Elísabet Gunnarsdóttir (born 2 October 1976) is an Icelandic football coach and former player, currently in charge of Swedish Damallsvenskan club Kristianstads DFF. Elísabet was the head coach of the Icelandic Úrvalsdeild kvenna team Valur from 2003 to 2008; during which her team won four league titles and one cup title. Elísabet became head coach of Kristianstads DFF in the Swedish women's football league, Damallsvenskan, in January 2009. In 2013 Elísabet appeared in the Sveriges Television documentary television series The Other Sport.

Playing career

Club
Elísabet started with Valur FC as a youth player and progressed to the senior team before moving to Stjarnan in 1995 and playing two seasons with the club. She then rejoined her mother club Valur FC in 1997 and played until 2001 when she decided to retire and take over IBV in the highest women´s league as the head coach. At the age of 24 years, Elísabet became the youngest ever female to work as a head coach in the highest division.

Coaching career

Youth teams
Elísabet got her start in coaching at the age of 16 when she joined the youth program at Valur FC as an assistant coach. For nine years she coached different age groups at the club and played a big part in building one of the most organized and successful youth programs on the women's side in Iceland. She won many national trophies with her youth teams and was named Iceland's 1999 youth team coach of the year.

Senior teams
In 2001 Elísabet left her mother club Valur FC for the opportunity of coaching ÍBV in the Úrvalsdeild kvenna.  After one year with ÍBV she took over Breiðablik's under-19 team and guided them to the Icelandic championship. In 2003, she was hired by Valur as the senior team's head coach, winning the club's first league title in 15 years and being named the 2003 Coach of the Year. Elísabet remained Valur's head coach for five consecutive seasons, leading the team to four league titles and one cup title. She took the team all the way to the quarter finals of the 2005–06 UEFA Women's Cup. Elísabet is known for making high-profile transfers for her teams and brought players like German world champion Viola Odebrecht and Scottish Julie Fleeting to Iceland to play for her at Valur FC.
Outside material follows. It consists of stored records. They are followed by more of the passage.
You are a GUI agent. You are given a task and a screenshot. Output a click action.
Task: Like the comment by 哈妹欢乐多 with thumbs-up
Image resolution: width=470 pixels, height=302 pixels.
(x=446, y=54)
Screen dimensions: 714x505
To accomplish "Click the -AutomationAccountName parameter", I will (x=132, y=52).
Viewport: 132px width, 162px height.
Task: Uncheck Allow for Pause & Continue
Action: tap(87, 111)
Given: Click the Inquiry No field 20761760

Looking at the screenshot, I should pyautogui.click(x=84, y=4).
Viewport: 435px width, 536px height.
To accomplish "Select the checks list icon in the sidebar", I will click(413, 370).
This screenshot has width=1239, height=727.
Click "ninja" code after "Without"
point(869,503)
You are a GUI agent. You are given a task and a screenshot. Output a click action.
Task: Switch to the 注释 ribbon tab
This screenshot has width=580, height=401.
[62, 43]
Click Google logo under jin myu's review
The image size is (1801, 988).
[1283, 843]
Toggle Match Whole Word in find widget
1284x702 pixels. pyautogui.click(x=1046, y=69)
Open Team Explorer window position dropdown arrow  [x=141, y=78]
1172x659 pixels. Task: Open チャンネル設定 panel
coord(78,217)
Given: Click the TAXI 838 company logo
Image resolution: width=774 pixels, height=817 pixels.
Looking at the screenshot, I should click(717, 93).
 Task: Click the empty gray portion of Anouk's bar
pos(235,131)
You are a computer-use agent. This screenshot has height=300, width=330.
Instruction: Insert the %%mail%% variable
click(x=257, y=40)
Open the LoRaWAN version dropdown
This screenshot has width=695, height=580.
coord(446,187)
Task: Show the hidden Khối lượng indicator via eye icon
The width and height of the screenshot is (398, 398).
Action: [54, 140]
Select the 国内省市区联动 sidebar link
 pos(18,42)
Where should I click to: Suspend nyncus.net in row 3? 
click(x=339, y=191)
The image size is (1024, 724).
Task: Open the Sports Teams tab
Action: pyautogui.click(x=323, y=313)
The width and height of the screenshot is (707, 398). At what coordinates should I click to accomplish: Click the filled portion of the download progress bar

Elísabet moved to Sweden in January 2009 to take over Kristianstads DFF of the Swedish Damallsvenskan. She has been leading the team as a head coach for six consecutive seasons and has helped the club develop their organization and show some good results from season to season. Through her time at the club Kristiantads DFF has signed some big names including Icelandic stars Margrét Lára Viðarsdóttir and Sif Atladóttir, Danish international Johanna Rasmussen and Swedish stars Hedvig Lindahl (sold to Chelsea 2015), Kosovare Asllani (sold to PSG 2012) and Josefine Öqvist (sold to Montpellier 2013). In September 2012 Elísabet signed a new two-year contract with the club.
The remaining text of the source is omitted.